On Nov 28, 2011, at 4:23 PM, Dwight Long wrote:
>
> Fred
>
> I think you mean the last LOCAL cars in Marietta ran in 1934.
>
> Trams from Parkersburg still came upriver and into Marietta for about 12-13
> years longer.
>
> Dwight
>
> ----- Original Message -----
> From: "Fred Schneider" <fwschneider at comcast.net>
> To: "Pittsburgh Railways" <pittsburgh-railways at dementix.org>
> Cc: "Bruce Wells" <cuzinbruce at verizon.net>
> Sent: Monday, November 28, 2011 3:05 PM
> Subject: [PRCo] Marietta, Ohio local service
>
>
>> Regarding car 30 and its siblings in Marietta, Ohio ....
>> This was one of those curious small town systems which perhaps should
>> never have been built and lasted longer than it probably should have.
>> It's longevity was probably similar to West Penn Railways in that we
>> cannot get rid of it because too many people connect it with the power
>> company and we might be evil if we did away with it even it the sucker is
>> losing money hand over fist.
>>
>> Marietta is a city which has had a remarkably stable population for more
>> than a century. In 1900 there were 13,348 people enumerated in the
>> census. It peaked at 16,861 in 1970 and there are still 14,085 in 2010.
>> Why? I suspect that the presence of Marietta College has a lot to do with
>> it. For those who do not understand, the U. S. Census Bureau counts
>> college students at school if the school is in session on April 1st of the
>> census year. (I have seen some crazy swings in small town numbers if
>> spring break happened hit during the census.) Today the college has 1417
>> full-time students ... that's about 10% of the city population.
>>
>> (By the way, for those unfamiliar ... there are other anomalies such as
>> this that you need to understand in evaluating populations. Think of
>> other institutional populations. Let's use Centre County, Pennsylvania
>> as an example of a county with huge institutional populations. The 2010
>> census showed 153,990 people. Of those, 44,817 were full-time students
>> at Penn State. Another 256 were confined to the Centre County
>> Correctional Facility. And about 2,100 more were locked up in the
>> Rockville facility of the Pennsylvania Department of Corrections. That
>> leave 40% of the population actually potentially in the labor force ...
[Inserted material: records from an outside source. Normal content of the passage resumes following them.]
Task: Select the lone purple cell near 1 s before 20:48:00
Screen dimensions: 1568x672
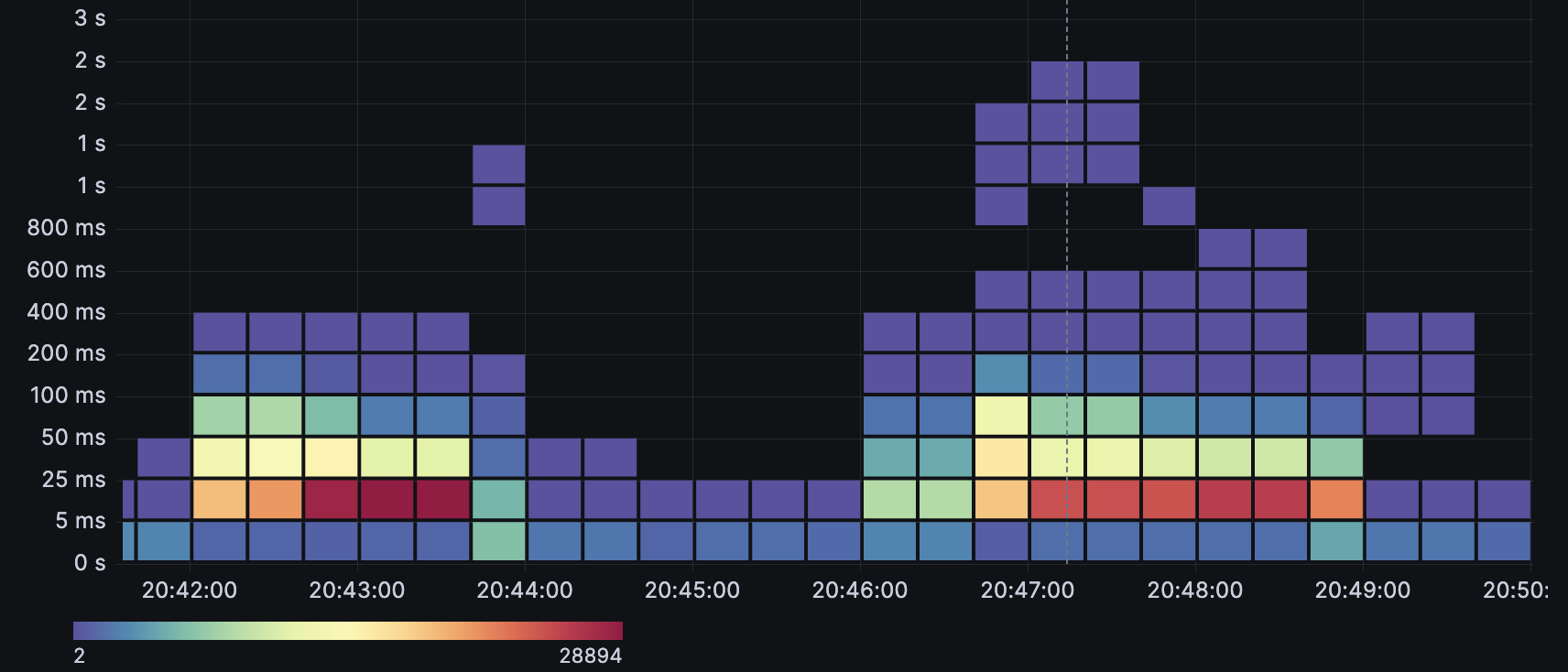Action: point(1169,206)
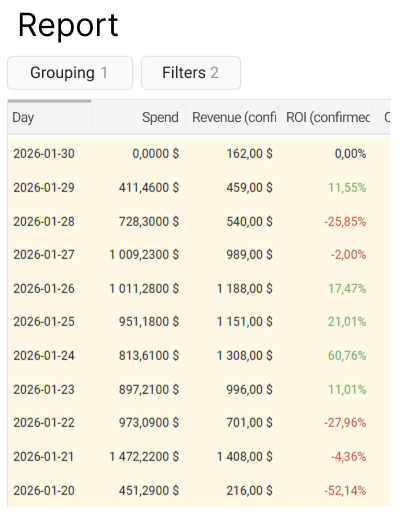Click the 17,47% ROI value
The width and height of the screenshot is (400, 516).
click(347, 289)
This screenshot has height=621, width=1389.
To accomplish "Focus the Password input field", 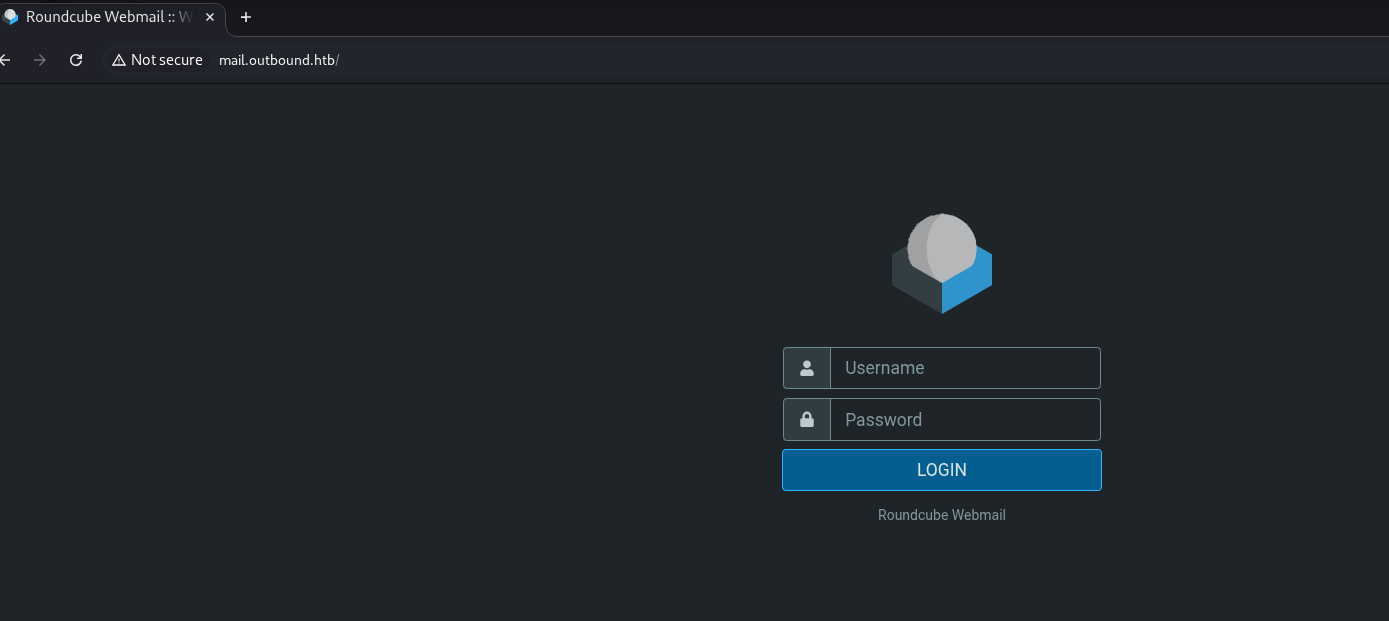I will (x=964, y=420).
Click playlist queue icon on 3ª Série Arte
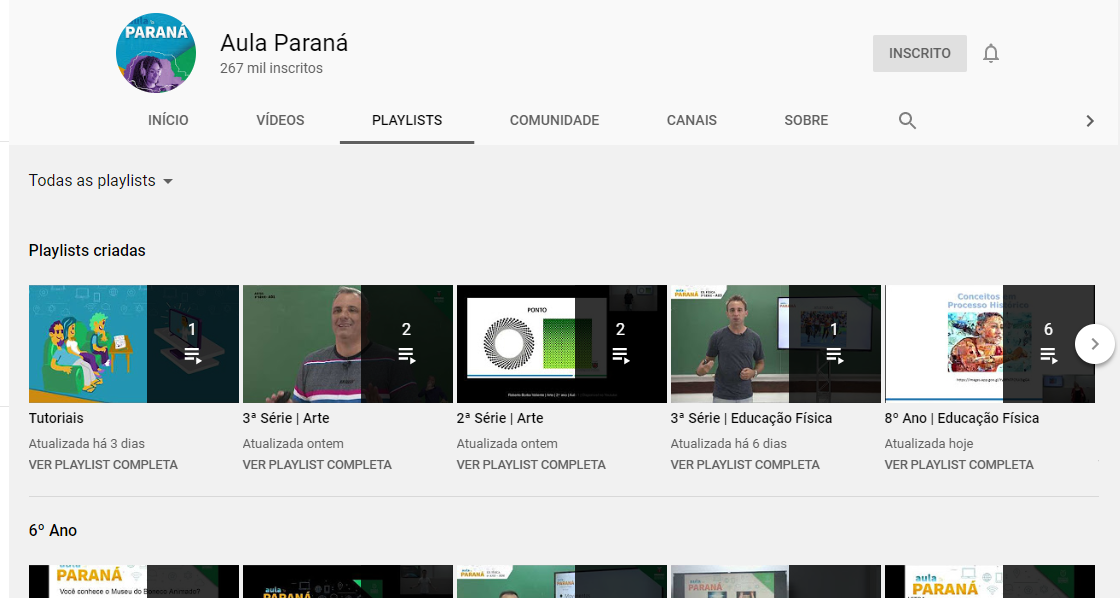Image resolution: width=1120 pixels, height=598 pixels. click(406, 355)
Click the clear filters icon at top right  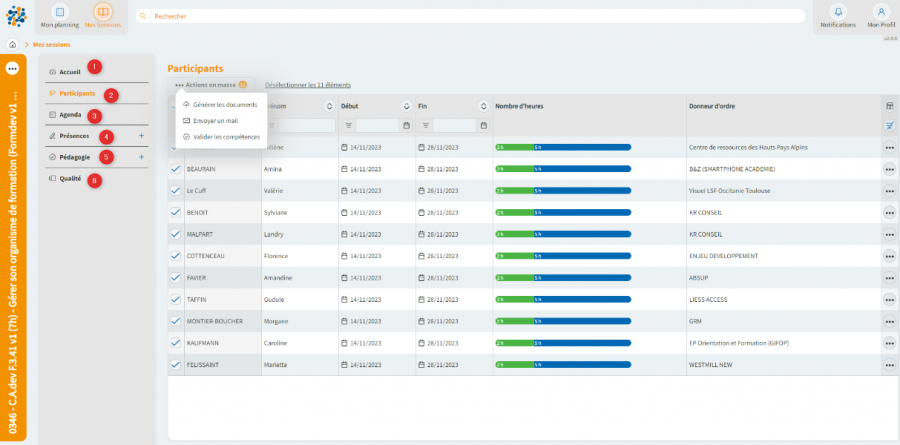tap(889, 125)
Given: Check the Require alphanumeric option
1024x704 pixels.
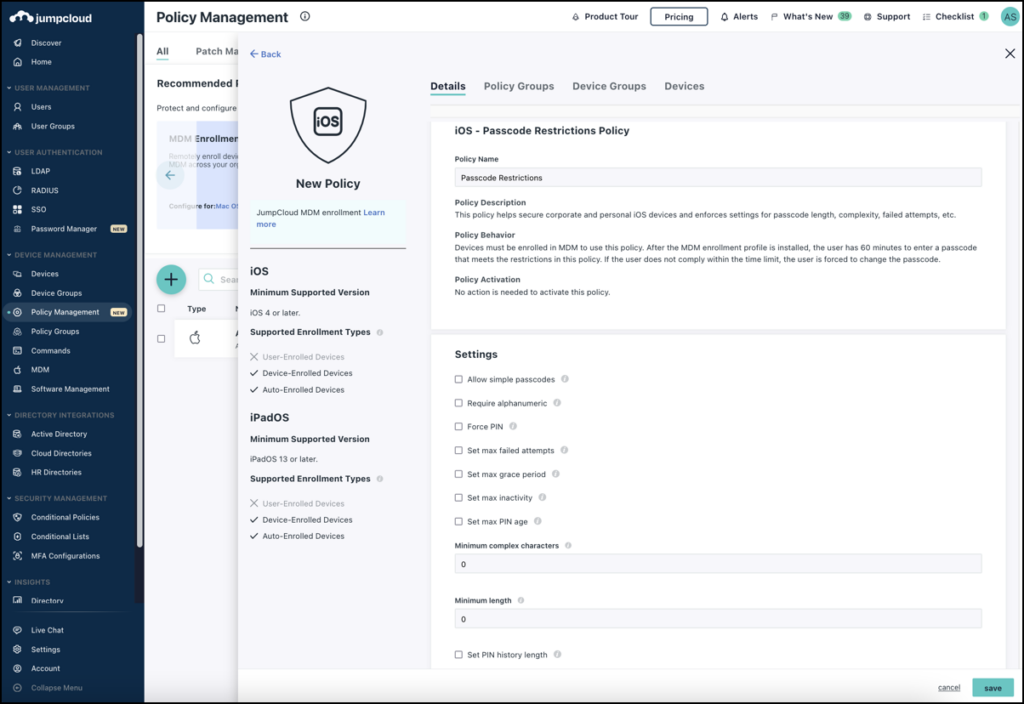Looking at the screenshot, I should point(459,403).
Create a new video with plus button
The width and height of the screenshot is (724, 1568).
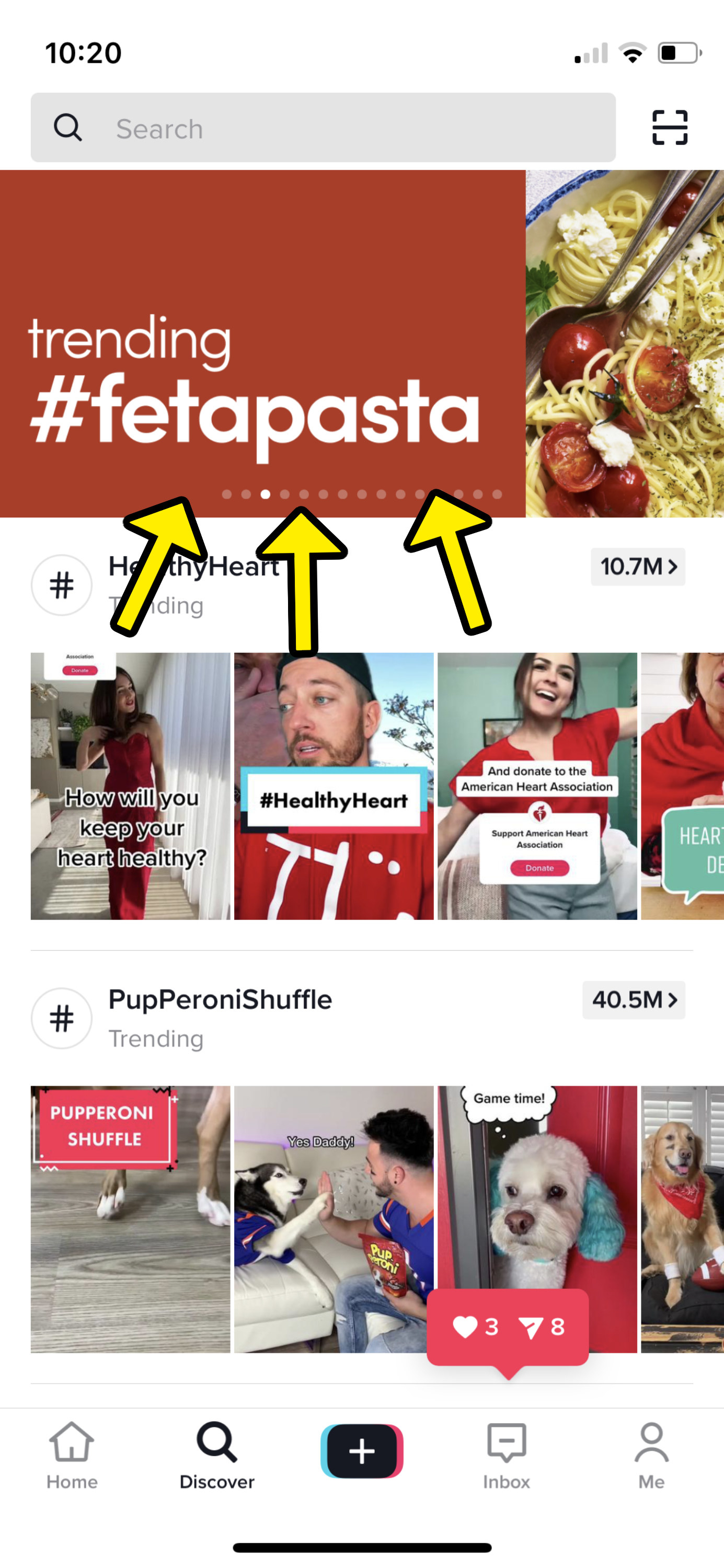362,1451
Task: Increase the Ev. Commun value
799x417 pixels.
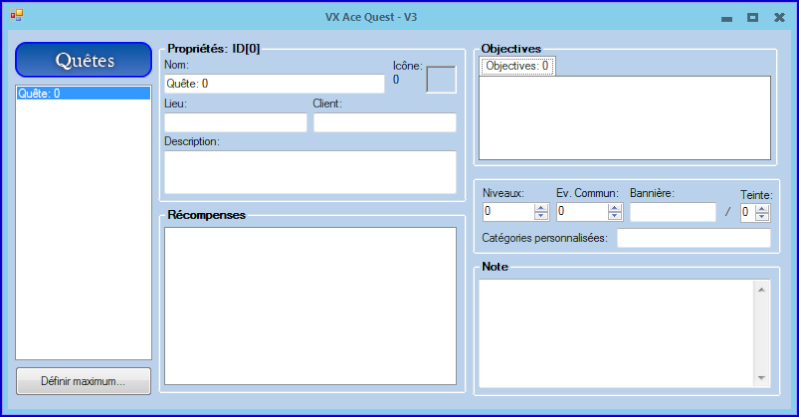Action: click(614, 208)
>> and we can reduce it even farther by the time we take out the old people
>> and those in hospitals.)
>>
>> Did the college contribute materially to the trolley riders? Probably
>> not because it was south of 5th and Putnam back in that era; today it
>> encompasses a big chunk of the area bounded by 4th, Putnam, 7th and Greene
>> Sts. It was only a few blocks from downtown. The theaters were on
>> Putnam between 3rd and 2nd. Downtown for a college kid was within
>> walking distance.
>>
>> What industries that existed were in the northeast along the Pennsylvania
>> Railroad and up the Muskingum along the B&O. There used to be a chair
>> factory on 7th many years ago (without a rail siding) but it has long
>> since become a part of the college.
>>
>> That residential loop up to Montgomery also served all the industries in
>> the northeast. It also served the poorer neighborhoods along the Ohio
>> River northeast of downtown ... the Hart Street area. I suspect it was
>> busy briefly in the mornings to take the workers out to the northeast, and
>> again in the afternoons to bring them home.
>>
>> The photo that Herb attached of 30 was taken across from the carbarn on
>> Greene Street at Warner. All of those houses are still there. This
>> link shows all the houses in that picture.
>>
>> http://maps.google.com/maps?q=greene+and+warner+sts.,+marietta,+ohio&hl=en&ll=39.417712,-81.429548&spn=0.010145,0.018754&sll=37.0625,-95.677068&sspn=42.445866,76.816406&vpsrc=0&hnear=Greene+St+%26+Warner+St,+Marietta,+Washington,+Ohio+45750&t=h&z=16&layer=c&cbll=39.418699,-81.430847&panoid=N84KzV90ueqMZR4D3ke-uw&cbp=12,312.01,,0,-1.65
>>
>> No damn it. I'm not a know it all. My father grew up in the area just
>> outside the 3rd, Montgomery, 5th, Putnam trolley loop. My grandparent's
>> home was 612 Washington St., two doors south down from Washington and 7th.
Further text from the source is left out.